## [Action item]
Exactly the lines below from the one with "Κατηγοριες (469, 36)" up to and including the one with "Mail (221, 2234)" make up the answer, with nothing else added.

[[ Source information, beginning ]]

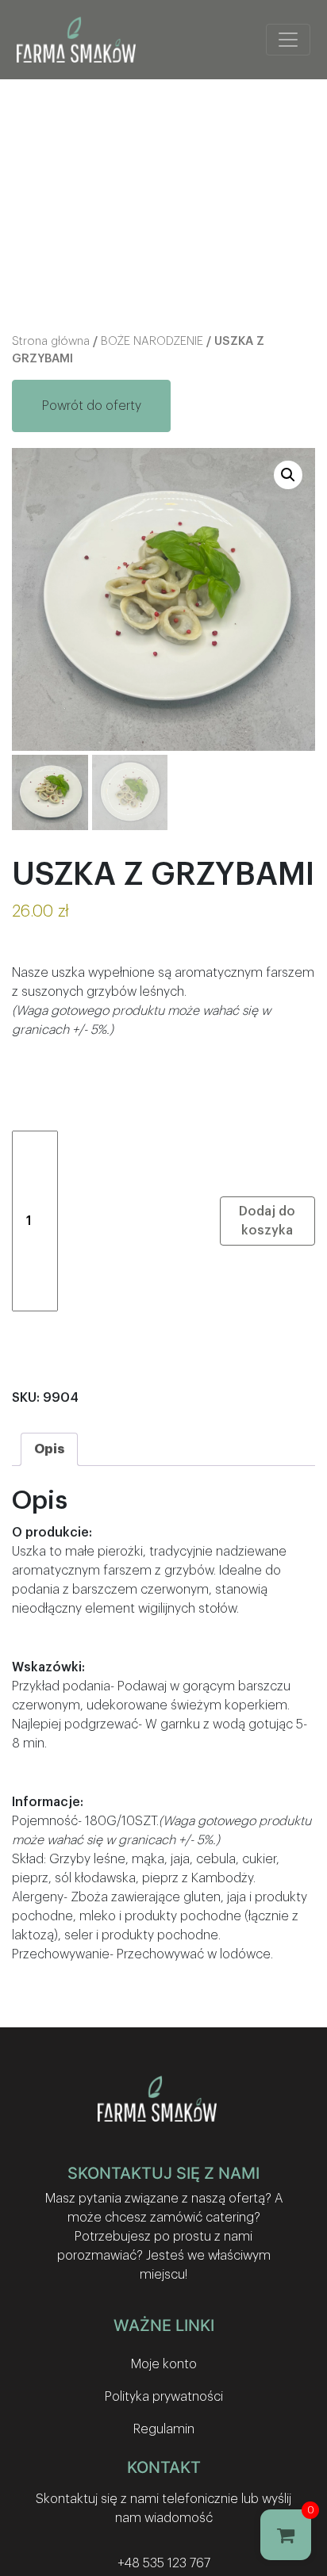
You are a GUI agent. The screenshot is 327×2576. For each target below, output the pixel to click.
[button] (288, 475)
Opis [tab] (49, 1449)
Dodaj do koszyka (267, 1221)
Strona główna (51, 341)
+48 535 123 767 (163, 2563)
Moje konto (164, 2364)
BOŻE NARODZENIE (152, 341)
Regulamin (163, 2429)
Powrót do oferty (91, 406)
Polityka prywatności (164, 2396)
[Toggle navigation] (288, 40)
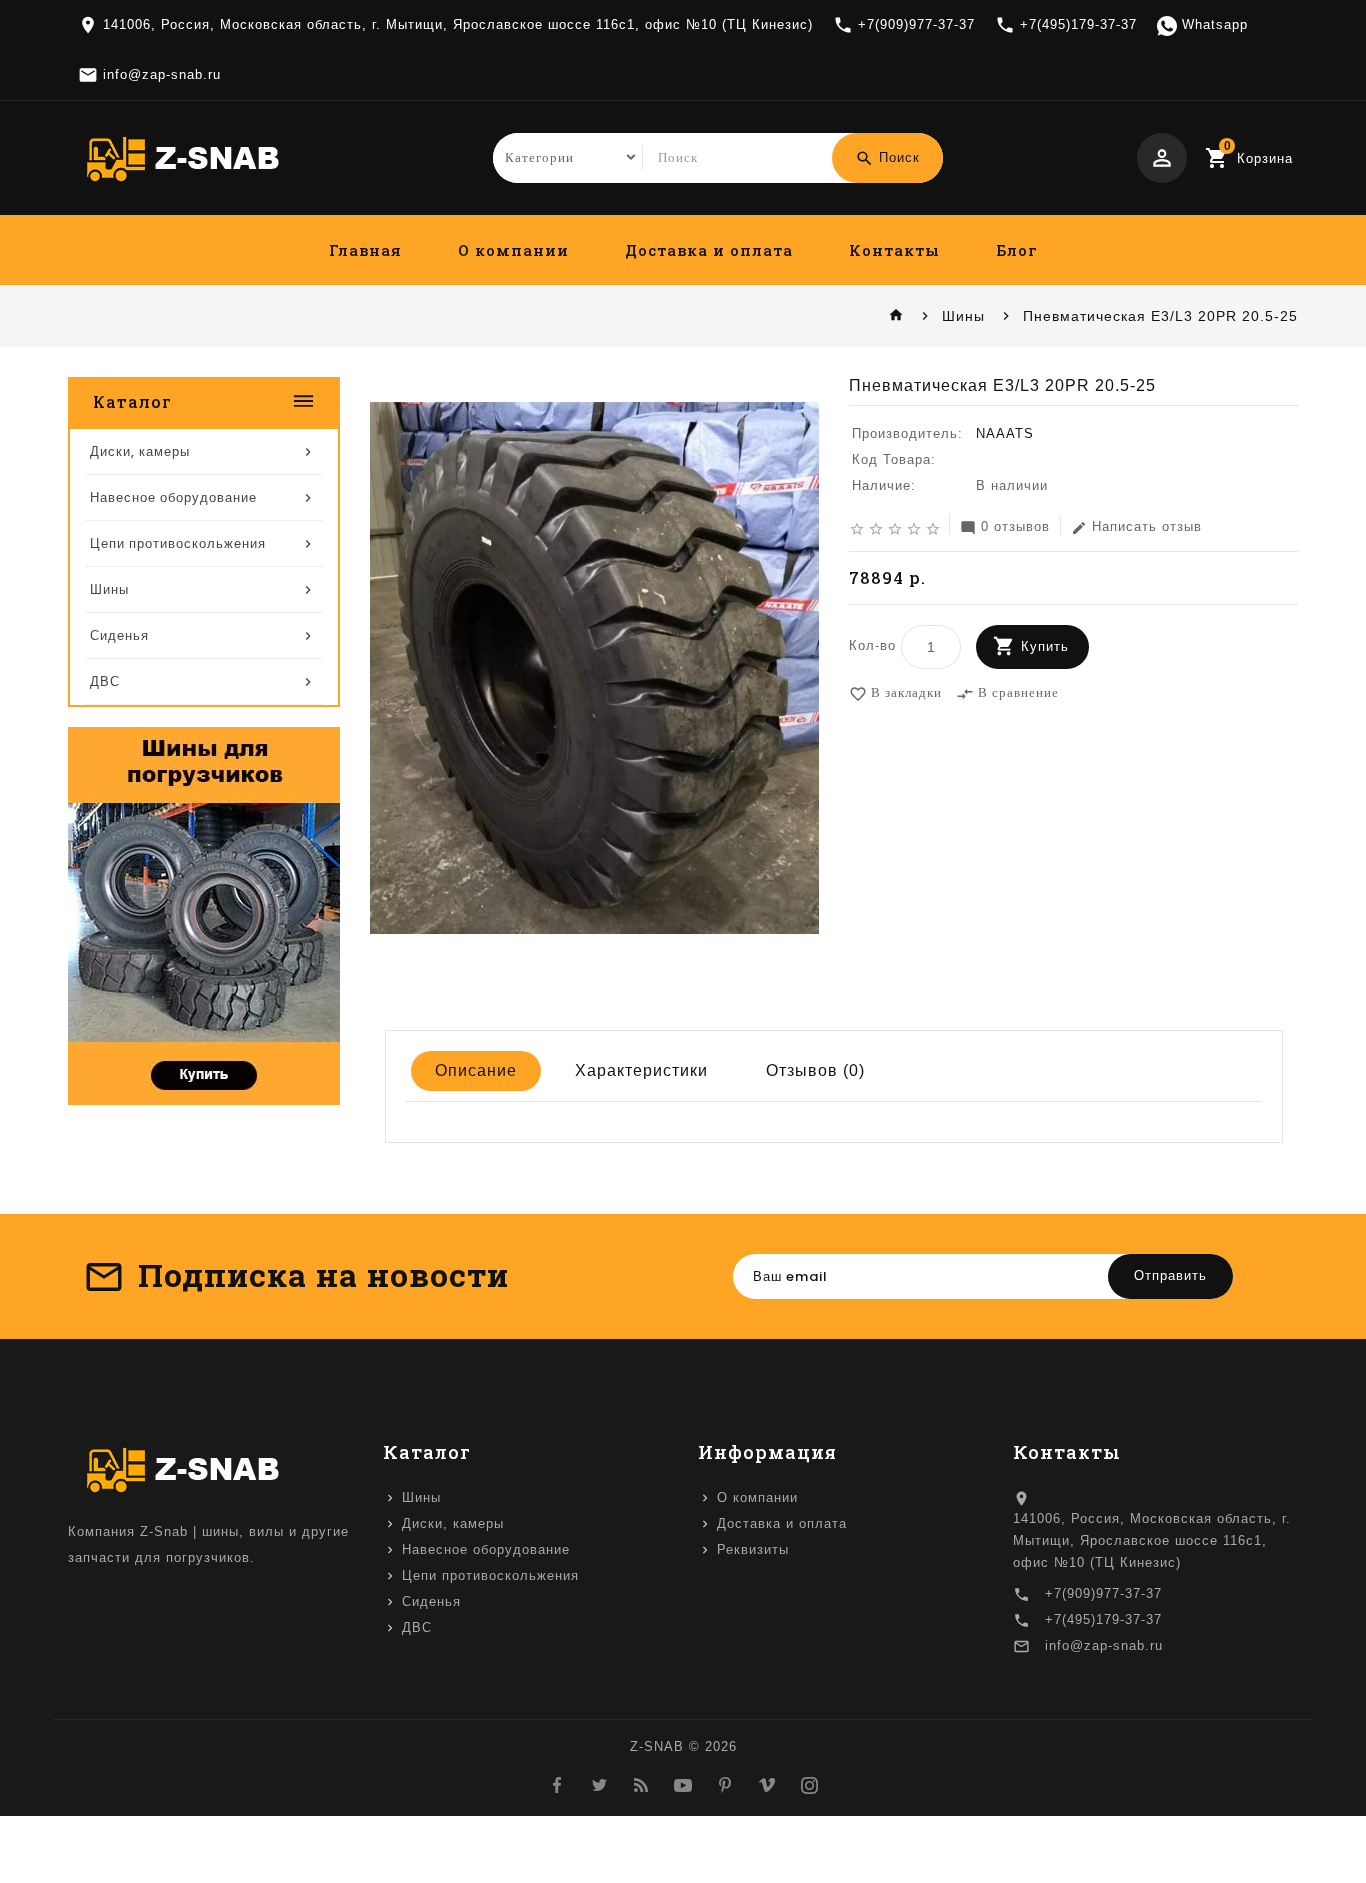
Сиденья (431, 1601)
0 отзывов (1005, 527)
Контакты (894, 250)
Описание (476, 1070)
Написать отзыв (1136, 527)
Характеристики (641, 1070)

[[ Source information, end ]]
[[ Source information, beginning ]]

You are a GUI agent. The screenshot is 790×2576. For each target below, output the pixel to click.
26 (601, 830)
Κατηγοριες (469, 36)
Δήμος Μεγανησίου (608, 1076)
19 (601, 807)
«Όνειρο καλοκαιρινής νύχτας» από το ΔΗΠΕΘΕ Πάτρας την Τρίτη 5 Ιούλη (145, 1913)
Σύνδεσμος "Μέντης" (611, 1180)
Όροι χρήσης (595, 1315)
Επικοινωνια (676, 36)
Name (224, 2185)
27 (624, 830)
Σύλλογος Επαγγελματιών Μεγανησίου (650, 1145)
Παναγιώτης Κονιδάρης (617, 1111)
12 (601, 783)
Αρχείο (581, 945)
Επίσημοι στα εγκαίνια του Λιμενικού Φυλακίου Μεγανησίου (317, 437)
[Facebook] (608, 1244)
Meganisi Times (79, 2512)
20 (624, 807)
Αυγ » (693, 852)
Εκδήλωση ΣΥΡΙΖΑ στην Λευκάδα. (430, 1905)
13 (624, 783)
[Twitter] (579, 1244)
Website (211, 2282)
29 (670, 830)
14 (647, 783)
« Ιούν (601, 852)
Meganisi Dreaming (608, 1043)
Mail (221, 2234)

[[ Source information, end ]]

## [Answer box]
Κατηγοριες (469, 36)
Δήμος Μεγανησίου (608, 1076)
19 (601, 807)
«Όνειρο καλοκαιρινής νύχτας» από το ΔΗΠΕΘΕ Πάτρας την Τρίτη 5 Ιούλη (145, 1913)
Σύνδεσμος "Μέντης" (611, 1180)
Όροι χρήσης (595, 1315)
Επικοινωνια (676, 36)
Name (224, 2185)
27 (624, 830)
Σύλλογος Επαγγελματιών Μεγανησίου (650, 1145)
Παναγιώτης Κονιδάρης (617, 1111)
12 (601, 783)
Αρχείο (581, 945)
Επίσημοι στα εγκαίνια του Λιμενικού Φυλακίου Μεγανησίου (317, 437)
[Facebook] (608, 1244)
Meganisi Times (79, 2512)
20 (624, 807)
Αυγ » (693, 852)
Εκδήλωση ΣΥΡΙΖΑ στην Λευκάδα. (430, 1905)
13 (624, 783)
[Twitter] (579, 1244)
Website (211, 2282)
29 (670, 830)
14 (647, 783)
« Ιούν (601, 852)
Meganisi Dreaming (608, 1043)
Mail (221, 2234)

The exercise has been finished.